Thanks to the Great Ms. Freax for designing the Athenas-Oracle project.
Based on it, we have made improvements and designed the Paper Helper for Machine Learning Scientists. With the effects of RAG Fusion and RAFT (RAG Finetune, fine-tuned using GPT-4-1106-Preview API on the 52,000 MLArxivPapers and ArxivQA dataset as the backend), it can effectively reduce hallucinations and enhance retrieval relevance. We have implemented an end-to-end application of parallel generating, providing useful information to paper readers based on references ranked by relevance. We also incorporated structural relationships to represent the extracted information.
In short, everything is designed to enable a machine learning researcher to read papers more efficiently and provide the most reliable references based on paper citations!
The assistant utilizes three tools: search, gather evidence, and answer questions. These tools enable it to find and parse relevant full-text research papers, identify specific sections in the paper that help answer the question, summarize those sections with the context of the question (called evidence), and then generate an answer based on the evidence. It is an agent so that the LLMs orchestrating the tools can adjust the input to paper searches, gather evidence with different phrases, and assess if an answer is complete.
The basic RAG simply splits the search prompt into simple words in a crude manner, and may produce certain spelling illusions without truly understanding the user's intent.
Our system also has integrated the RAFT method. This approach enhances the capability of LLMs in specific RAG tasks by leveraging the core idea that if LLMs can "learn" documents in advance, it can improve RAG's performance.
We finetuned the OpenAI API using 52,000 domain-specific papers from the field of machine learning to augment the knowledge of PaperHelper within the machine learning domain, thereby assisting machine learning scientists in reading papers more efficiently and accurately.
With the implementation of RAFT, we can extract the reference section at the end of articles more efficiently. First, we use RAG to traverse all the references in the article.

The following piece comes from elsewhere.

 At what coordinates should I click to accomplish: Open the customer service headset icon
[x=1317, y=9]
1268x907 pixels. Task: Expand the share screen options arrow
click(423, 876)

Then, based on the knowledge from the LLMs, we refine the information using the top-k algorithm to identify the literature most relevant to the article.
We can find that through the RAFT method, the model integrates cutting-edge knowledge, enabling readers to further explore academic papers based on current information rather than providing outdated and misleading content.
Use the following command step by step:
- Clone the Repository
git clone https://github.com/JerryYin777/PaperHelper.git
- Install Dependencies
cd PaperHelper
pip install -r requirements.txt
- Set OpenAI API Key
cd .streamlit
touch secrets.toml #input your OPENAI_API_KEY = "sk-yourapikeyhere" here
- Start PaperHelper
streamlit run app.py
Note:
- Set
allow_dangerous_deserialization: bool = True
first, where you can find infaiss.py
.
- You may also embed your pdf first in the application (click the button), or you may raise error
Exceptation: Directory index does not exist.